YOUR TASK »
Answer these questions from the biographical sketch of William Hodge Kitchin below:
1. In what year did Kitchin earn his law license?
2. What nickname did Kitchin have after the war?
3. Who defeated Kitchin in his 1880 bid for reelection?

SELECTED EXTRACT »
- Opening Delimiter -

22 Dec. 1837–2 Feb. 1901

An engraving of William Hodge Kithin published in 1893. Image from the Internet Archive.
An engraving of William Hodge Kithin published in 1893. Image from the Internet Archive.
William Hodge Kitchin, orator and politician, was born in Lauderdale County, Ala., the son of Boas and Arabella Smith Kitchin. When he was four, his parents returned to their native North Carolina and settled in Halifax County, where he resided for the rest of his life. Kitchin attended Emory and Henry College in Virginia but left when the Civil War broke out, enlisting with the Confederate States Army as a private in the Second North Carolina Volunteer Regiment. Eventually promoted to captain, he fought with the Army of Northern Virginia until wounded and captured in 1864.

After the war, the young veteran (now nicknamed "Captain Buck") attended to his farm and business activities in Scotland Neck. He became interested in politics and studied law, earning his license in 1869. The Democrats of the Second Congressional District selected him as their "forlorn hope" in 1872, and though he had no chance of winning a seat in Congress from the "black second," he made blistering stump speeches designed to build party morale. On election day he was overwhelmed, carrying only one of the ten counties in his district.

Six years later, in 1878, Kitchin won the nomination for Congress a second time. His chances for victory were better in this election because the majority party was deeply divided, with Black politicians James E. O'Hara and James H. Harris each claiming to be the regular Republican candidate. Kitchin won the election but only after county canvassing boards in Halifax and two other counties with a large population of Black voters rejected hundreds of O'Hara ballots on flimsy technicalities. O'Hara contested the election in the state courts and in the House, but to no avail.

As a member of Congress, Kitchin showed himself to be an intensely partisan, old-fashioned Democrat. He condemned not only Republican "bayonet rule" and corrupt practices, but also "undemocratic" internal improvements from which the South might benefit. In his bid for reelection in 1880 he was defeated by Orlando Hubbs, a northern-born white Republican. With the Republicans united it was virtually impossible for a Democrat to win. The voting in Halifax was once again tainted by charges of fraud, and a federal grand jury later indicated seven election officials, two of whom were convicted.

Although Kitchin held no significant office in the 1880s, he gained a reputation as a powerful orator, and his services were often in demand during political campaigns. A tall man with a full black beard, he "stirred party passion as no other man of his day," remembered Josephus Daniels. As Democratic elector-at-large in 1884, he sparked controversy when he publicly declined to make further appeals for the Black vote. In 1888, he commented: "You may talk tariff, revenue, corruption, fraud, pensions and every other evil . . . till doomsday and not one man in ten will remember what you said three minutes after you stop. . . . But when you talk negro equality, negro supremacy, negro domination to our people, every man's blood rises to boiling heat at once."

- Closing Delimiter -

MATERIAL PROVIDED »
- Opening Delimiter -

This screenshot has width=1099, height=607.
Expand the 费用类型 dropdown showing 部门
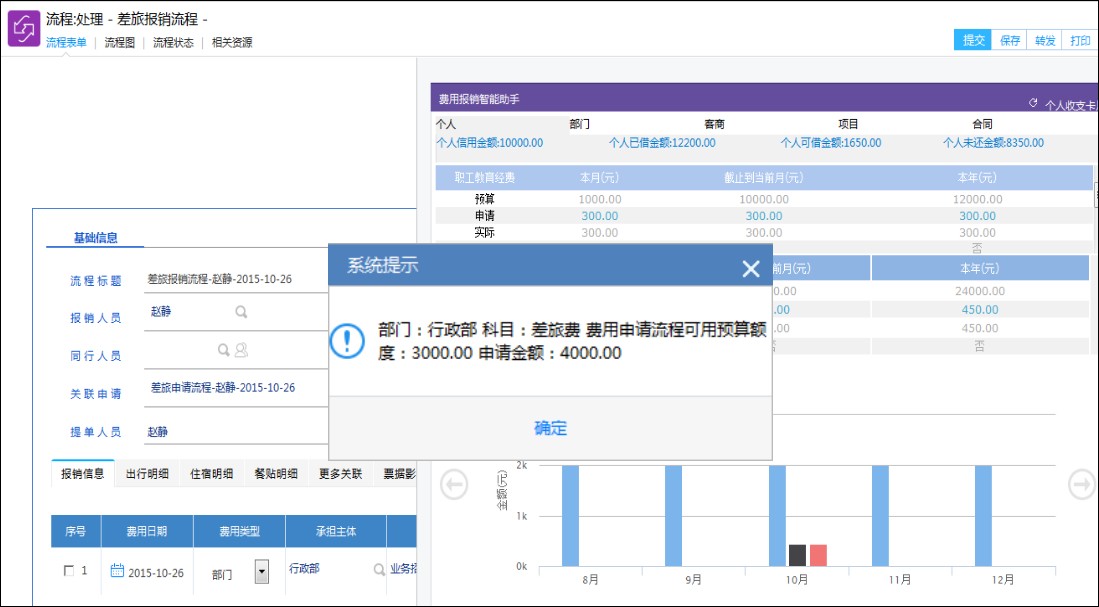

- Closing Delimiter -

ANSWER TO THE PROBLEM »
1. 1869
2. "Captain Buck"
3. Orlando Hubbs